El punto de entrada más rentable en una empresa palentina no suele ser un modelo de lenguaje espectacular, sino el trabajo administrativo que rodea a la venta. Una consulta entra por el formulario de la web, alguien la lee, la copia a una hoja de cálculo, redacta un presupuesto partiendo de otro anterior y apunta mentalmente que hay que llamar el jueves. Ese circuito se automatiza con n8n y un modelo de lenguaje como nodo de decisión: la consulta se clasifica, se enriquece con el histórico del cliente, se convierte en un borrador de respuesta que una persona aprueba y queda registrada con su recordatorio de seguimiento. Para un proveedor del Cerrato palentino o para una empresa de transformación alimentaria, eso significa dejar de perder oportunidades por saturación de bandeja de entrada. Y como no hay equipo de TI que lo mantenga, el flujo se entrega documentado y con los parámetros que el equipo puede tocar sin escribir código.

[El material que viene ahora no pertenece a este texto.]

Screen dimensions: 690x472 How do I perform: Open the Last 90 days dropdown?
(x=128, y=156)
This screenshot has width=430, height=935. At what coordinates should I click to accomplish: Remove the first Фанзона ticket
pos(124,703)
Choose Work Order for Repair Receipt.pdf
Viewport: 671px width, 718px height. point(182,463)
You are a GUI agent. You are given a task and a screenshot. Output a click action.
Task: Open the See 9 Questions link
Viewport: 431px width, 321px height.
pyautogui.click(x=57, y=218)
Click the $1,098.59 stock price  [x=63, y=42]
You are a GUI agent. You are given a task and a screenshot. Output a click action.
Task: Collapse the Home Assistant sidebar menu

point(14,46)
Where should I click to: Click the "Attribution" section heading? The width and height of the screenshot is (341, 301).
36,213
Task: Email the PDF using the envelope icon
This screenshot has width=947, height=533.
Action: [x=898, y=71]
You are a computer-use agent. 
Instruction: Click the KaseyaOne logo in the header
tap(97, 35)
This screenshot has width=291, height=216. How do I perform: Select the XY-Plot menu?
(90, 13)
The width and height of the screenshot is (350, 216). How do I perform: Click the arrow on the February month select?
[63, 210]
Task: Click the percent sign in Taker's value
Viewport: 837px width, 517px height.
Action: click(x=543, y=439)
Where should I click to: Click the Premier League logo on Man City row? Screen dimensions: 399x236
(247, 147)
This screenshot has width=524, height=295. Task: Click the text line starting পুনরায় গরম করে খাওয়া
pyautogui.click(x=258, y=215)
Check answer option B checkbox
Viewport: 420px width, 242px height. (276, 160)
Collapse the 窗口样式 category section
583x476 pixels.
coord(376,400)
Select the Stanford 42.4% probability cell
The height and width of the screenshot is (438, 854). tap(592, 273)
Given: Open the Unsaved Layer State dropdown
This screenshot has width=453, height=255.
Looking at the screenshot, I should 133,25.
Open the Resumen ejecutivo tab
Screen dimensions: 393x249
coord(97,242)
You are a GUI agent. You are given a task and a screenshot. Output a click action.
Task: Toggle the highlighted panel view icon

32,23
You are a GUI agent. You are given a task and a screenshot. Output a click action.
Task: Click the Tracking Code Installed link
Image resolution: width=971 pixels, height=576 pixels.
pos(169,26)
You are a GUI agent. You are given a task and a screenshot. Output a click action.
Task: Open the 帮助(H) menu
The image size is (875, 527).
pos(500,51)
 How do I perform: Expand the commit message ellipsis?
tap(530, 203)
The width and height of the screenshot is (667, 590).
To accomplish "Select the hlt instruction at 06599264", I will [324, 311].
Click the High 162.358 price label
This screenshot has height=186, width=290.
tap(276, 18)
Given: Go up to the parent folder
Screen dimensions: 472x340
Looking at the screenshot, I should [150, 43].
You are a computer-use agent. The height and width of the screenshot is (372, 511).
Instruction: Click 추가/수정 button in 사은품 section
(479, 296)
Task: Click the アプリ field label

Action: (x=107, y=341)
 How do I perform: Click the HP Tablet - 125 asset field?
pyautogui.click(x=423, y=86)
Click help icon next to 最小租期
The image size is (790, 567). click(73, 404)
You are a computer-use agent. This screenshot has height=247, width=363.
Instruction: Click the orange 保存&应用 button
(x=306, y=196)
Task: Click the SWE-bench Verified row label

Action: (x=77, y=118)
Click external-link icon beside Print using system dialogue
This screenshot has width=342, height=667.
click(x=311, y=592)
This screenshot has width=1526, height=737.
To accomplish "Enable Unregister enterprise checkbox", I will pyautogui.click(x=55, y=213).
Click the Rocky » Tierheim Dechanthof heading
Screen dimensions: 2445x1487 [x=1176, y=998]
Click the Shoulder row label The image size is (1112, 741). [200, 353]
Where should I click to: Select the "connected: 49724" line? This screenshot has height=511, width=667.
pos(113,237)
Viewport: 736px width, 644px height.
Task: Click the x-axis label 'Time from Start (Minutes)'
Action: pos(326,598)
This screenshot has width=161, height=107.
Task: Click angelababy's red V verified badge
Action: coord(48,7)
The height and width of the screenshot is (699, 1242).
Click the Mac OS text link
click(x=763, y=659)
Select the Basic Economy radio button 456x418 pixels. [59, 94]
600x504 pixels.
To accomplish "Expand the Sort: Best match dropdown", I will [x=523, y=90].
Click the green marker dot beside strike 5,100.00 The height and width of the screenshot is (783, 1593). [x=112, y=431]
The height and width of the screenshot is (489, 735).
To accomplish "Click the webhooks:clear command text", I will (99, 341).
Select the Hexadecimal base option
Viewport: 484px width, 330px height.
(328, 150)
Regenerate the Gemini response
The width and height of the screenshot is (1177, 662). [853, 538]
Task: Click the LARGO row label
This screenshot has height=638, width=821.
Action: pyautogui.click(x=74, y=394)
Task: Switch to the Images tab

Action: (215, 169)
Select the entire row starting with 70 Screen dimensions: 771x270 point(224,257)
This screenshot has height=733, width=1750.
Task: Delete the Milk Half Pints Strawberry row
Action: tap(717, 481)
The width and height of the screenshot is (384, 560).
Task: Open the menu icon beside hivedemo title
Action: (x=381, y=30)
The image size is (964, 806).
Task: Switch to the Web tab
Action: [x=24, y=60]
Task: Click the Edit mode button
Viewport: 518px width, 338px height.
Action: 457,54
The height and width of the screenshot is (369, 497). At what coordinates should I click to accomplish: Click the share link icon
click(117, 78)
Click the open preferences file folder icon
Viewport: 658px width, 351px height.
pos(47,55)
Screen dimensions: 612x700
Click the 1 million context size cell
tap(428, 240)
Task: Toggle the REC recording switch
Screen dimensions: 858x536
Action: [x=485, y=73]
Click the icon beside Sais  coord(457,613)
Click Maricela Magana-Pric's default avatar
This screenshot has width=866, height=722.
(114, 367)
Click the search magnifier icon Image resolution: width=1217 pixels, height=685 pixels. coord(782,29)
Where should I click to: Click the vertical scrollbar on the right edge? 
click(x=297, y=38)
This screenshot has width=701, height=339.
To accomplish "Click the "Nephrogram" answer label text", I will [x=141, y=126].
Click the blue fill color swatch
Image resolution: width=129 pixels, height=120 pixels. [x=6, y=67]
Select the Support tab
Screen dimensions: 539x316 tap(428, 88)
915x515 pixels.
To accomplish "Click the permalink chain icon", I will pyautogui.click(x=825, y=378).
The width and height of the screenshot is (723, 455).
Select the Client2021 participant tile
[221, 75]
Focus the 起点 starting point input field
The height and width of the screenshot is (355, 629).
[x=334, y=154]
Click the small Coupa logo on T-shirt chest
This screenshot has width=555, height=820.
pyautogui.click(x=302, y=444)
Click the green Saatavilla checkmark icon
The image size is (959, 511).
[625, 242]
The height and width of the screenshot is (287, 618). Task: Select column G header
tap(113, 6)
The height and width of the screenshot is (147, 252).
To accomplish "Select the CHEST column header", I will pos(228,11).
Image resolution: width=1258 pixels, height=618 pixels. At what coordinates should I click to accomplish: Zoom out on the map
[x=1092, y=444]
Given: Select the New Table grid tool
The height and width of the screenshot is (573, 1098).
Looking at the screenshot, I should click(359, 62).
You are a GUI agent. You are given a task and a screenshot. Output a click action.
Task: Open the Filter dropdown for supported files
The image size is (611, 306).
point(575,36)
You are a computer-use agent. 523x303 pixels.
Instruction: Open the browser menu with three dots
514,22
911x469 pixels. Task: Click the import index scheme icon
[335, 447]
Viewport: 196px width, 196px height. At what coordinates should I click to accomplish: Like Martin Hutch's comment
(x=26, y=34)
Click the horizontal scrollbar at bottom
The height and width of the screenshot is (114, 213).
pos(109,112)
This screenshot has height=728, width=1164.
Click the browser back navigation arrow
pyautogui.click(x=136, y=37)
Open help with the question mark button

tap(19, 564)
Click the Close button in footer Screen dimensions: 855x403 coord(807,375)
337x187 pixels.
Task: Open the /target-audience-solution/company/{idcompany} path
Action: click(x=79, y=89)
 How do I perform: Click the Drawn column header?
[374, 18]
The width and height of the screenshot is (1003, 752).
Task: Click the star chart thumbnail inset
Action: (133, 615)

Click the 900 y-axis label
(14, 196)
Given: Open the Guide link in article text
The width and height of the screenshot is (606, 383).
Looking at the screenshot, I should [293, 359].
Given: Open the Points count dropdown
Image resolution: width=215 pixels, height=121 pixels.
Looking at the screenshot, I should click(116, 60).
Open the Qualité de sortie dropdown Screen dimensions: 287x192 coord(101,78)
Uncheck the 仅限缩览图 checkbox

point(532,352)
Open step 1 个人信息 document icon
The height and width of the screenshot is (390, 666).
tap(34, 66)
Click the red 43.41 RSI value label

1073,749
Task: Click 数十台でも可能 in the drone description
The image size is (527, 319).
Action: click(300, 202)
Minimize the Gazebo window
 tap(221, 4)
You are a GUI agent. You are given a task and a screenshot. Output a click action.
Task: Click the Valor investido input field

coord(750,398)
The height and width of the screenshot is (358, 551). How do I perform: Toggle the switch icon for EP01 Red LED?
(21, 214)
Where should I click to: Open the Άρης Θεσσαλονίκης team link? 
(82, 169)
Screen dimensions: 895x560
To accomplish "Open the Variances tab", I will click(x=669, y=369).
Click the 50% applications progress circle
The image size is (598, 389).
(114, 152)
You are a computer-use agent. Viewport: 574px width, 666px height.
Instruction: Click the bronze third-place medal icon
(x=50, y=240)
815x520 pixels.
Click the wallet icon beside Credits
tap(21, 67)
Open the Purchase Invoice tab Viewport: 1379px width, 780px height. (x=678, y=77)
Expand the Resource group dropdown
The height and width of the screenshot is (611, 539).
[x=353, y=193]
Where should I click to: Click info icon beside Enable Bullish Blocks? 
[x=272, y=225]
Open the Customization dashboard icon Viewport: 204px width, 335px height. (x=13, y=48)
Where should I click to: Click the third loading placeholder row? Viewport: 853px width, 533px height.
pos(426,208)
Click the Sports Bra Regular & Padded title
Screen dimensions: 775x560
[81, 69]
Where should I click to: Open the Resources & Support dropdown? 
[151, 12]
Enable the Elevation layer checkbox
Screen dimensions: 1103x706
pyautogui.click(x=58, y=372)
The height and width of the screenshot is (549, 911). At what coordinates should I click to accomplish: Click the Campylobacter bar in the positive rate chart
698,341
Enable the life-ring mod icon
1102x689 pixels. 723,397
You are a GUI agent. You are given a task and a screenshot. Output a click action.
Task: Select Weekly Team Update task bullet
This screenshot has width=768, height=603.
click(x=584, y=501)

El segundo frente es documental y estacional. La agroalimentación palentina (transformación de cereal, harinas, galletas, cárnicos, cooperativas del entorno de Tierra de Campos) trabaja con fichas técnicas, especificaciones de cliente, certificados de análisis y pliegos de gran distribución que cambian cada campaña y viven repartidos entre el correo, una carpeta compartida y el ERP. Un sistema de búsqueda interna, lo que técnicamente se llama RAG, permite preguntar sobre ese fondo en lenguaje natural y recibir la respuesta con el documento y la página citados, en lugar de abrir doce PDF para comprobar un dato de alérgenos o un formato de palé. La provincia tiene además cantera para sostener ese trabajo: la Escuela Técnica Superior de Ingenierías Agrarias de la Universidad de Valladolid, en el campus de Palencia, imparte entre otros los grados de Ingeniería Agrícola y del Medio Rural, Ingeniería de las Industrias Agrarias y Alimentarias e Ingeniería Forestal y del Medio Natural, además de un máster en gestión forestal basada en ciencia de datos (etsiiaa.uva.es, consultado en julio de 2026).
Cualquier componente que hable con una persona, sea un agente que atiende el chat de la web o un asistente telefónico que recoge pedidos, entra en el artículo 50 del Reglamento (UE) 2024/1689 (AI Act), aplicable desde el 2 de agosto de 2026: hay que avisar sin ambigüedad de que se está interactuando con un sistema de IA y marcar técnicamente el contenido generado cuando lo haya. Para una empresa palentina que exporta, la obligación no depende de dónde esté el cliente dentro de la UE: es la misma para el comprador de Aguilar de Campoo y para el de Róterdam. Summum IA entrega esa capa técnica ya montada, con el aviso, el marcado y el registro de conversaciones dentro del propio proyecto. La evaluación de riesgo normativo más amplia del AI Act, la que clasifica el sistema y determina qué obligaciones le aplican, la firma Summum Consultoría, que es quien lleva esa capa en todo el grupo.